Other studies have also shown that certain genes might be linked to the chance of having fraternal twins, but the results weren’t clear-cut. In 2010, researchers looked at people from different parts of the world and found that a region around geneFAM120B on chromosome 6 might play a role in twinning. However, differences between genetic regions suggested that more than one gene could be involved. Another study in 2016 found that genetic variants in FSHB and SMAD3, both related to hormone function—may also increase the chances of having twins. This supports the idea that twinning is likely influenced by many genes, especially those involved in hormones and ovulation.

A recent large-scale GWAS study shares insights into the genetic basis of spontaneous dizygotic twinning. Analyzing data from over 700,000 individuals across Australia, New Zealand, Europe, and the United States, researchers identified four new genetic loci—GNRH1, FSHR, ZFPM1, and IPO8, which are linked to an increased likelihood of DZ twinning. These are in addition to previously known loci, FSHB and SMAD3, associated with ovarian function and reproductive hormone response. Among the new genes, GNRH1 and FSHR have known roles in female reproduction, while ZFPM1 and IPO8 are newly implicated, with IPO8 functionally validated in zebrafish as essential for female fertility.

The findings show that the tendency to have DZ twins runs in families and varies between populations, with significant genetic correlations found between twinning and traits like body size and hormone levels. Other things like race/ethnicity, height, diet, and how many children a woman has had before, may also affect the chances.

Is Having Fraternal Twins Genetic?

Fraternal twins may run in families. If you have a close female relative, like a sister or mother, who had fraternal twins, you may be more likely to have them too. This is because fraternal twins result from a process called hyperovulation, where the ovaries release more than one egg during the same menstrual cycle.
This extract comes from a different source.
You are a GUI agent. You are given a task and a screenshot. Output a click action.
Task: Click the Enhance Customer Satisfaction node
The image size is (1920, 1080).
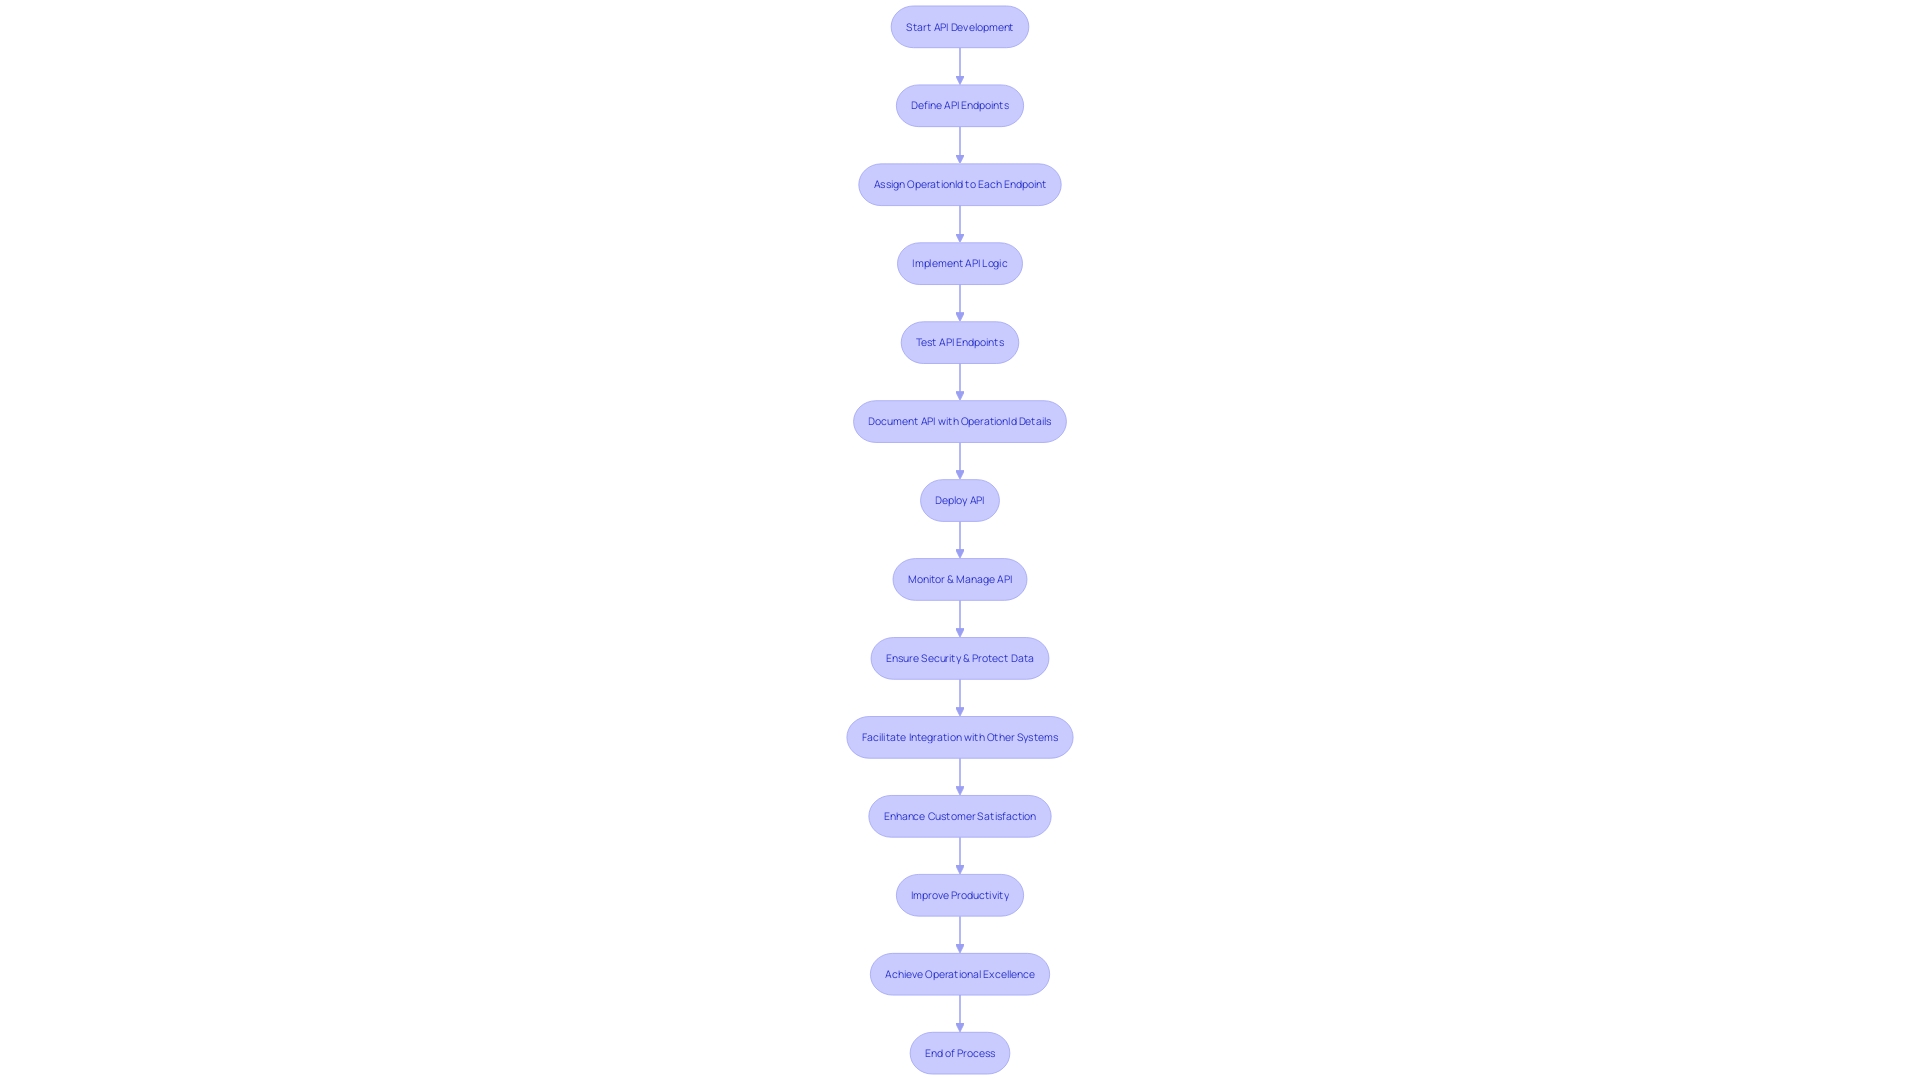click(960, 816)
Hyperovulation is influenced by both genetic and non-genetic factors. Certain genes located on chromosomes 1, 11, and 15 have been linked to an increased chance of hyperovulation. Hyperovulation is the release of two or more eggs from the ovaries during the same menstrual cycle. Normally, a woman releases one egg per cycle, but in hyperovulation, multiple eggs are released, which increases the chance of having fraternal (dizygotic) twins or other multiple births.

If you inherit these genetic traits, especially from your mother’s side, your body may be more likely to release multiple eggs at once, raising your chances of having twins.

What Other Factors Affect Fraternal Twin Pregnancies?

In addition to genetics, several other factors can raise the likelihood of fraternal twins:

Age: Women over 30, especially those in their late 30s, have higher rates of hyperovulation due to natural hormonal changes.
Previous twin pregnancy: If you’ve had fraternal twins before, you’re up to five times more likely to have them again.
Ancestry: Some populations—especially those of African descent—have higher rates of fraternal twins. In certain African communities, the rate can be as high as 1 in 20 births.
Body type and diet: Taller or heavier women are statistically more likely to have fraternal twins, possibly due to increased ovulation-related hormones.
Assisted reproductive technology (ART): Procedures like IVF often involve the transfer of multiple embryos, which increases the chances of fraternal (and occasionally identical) twins.

Can Genetic Testing Predict Twin Pregnancies?

Genetic testing cannot predict whether you will have twins. While some genes are associated with a higher chance of fraternal twins, there’s no commercial or medical test that can tell you definitively. However, if you are already pregnant with twins, genetic testing can help identify potential risks and guide medical care during pregnancy.

For example, genetic counselors can assess whether twins are likely to share a placenta, whether they are at risk for twin-related complications, and offer personalized guidance throughout the pregnancy.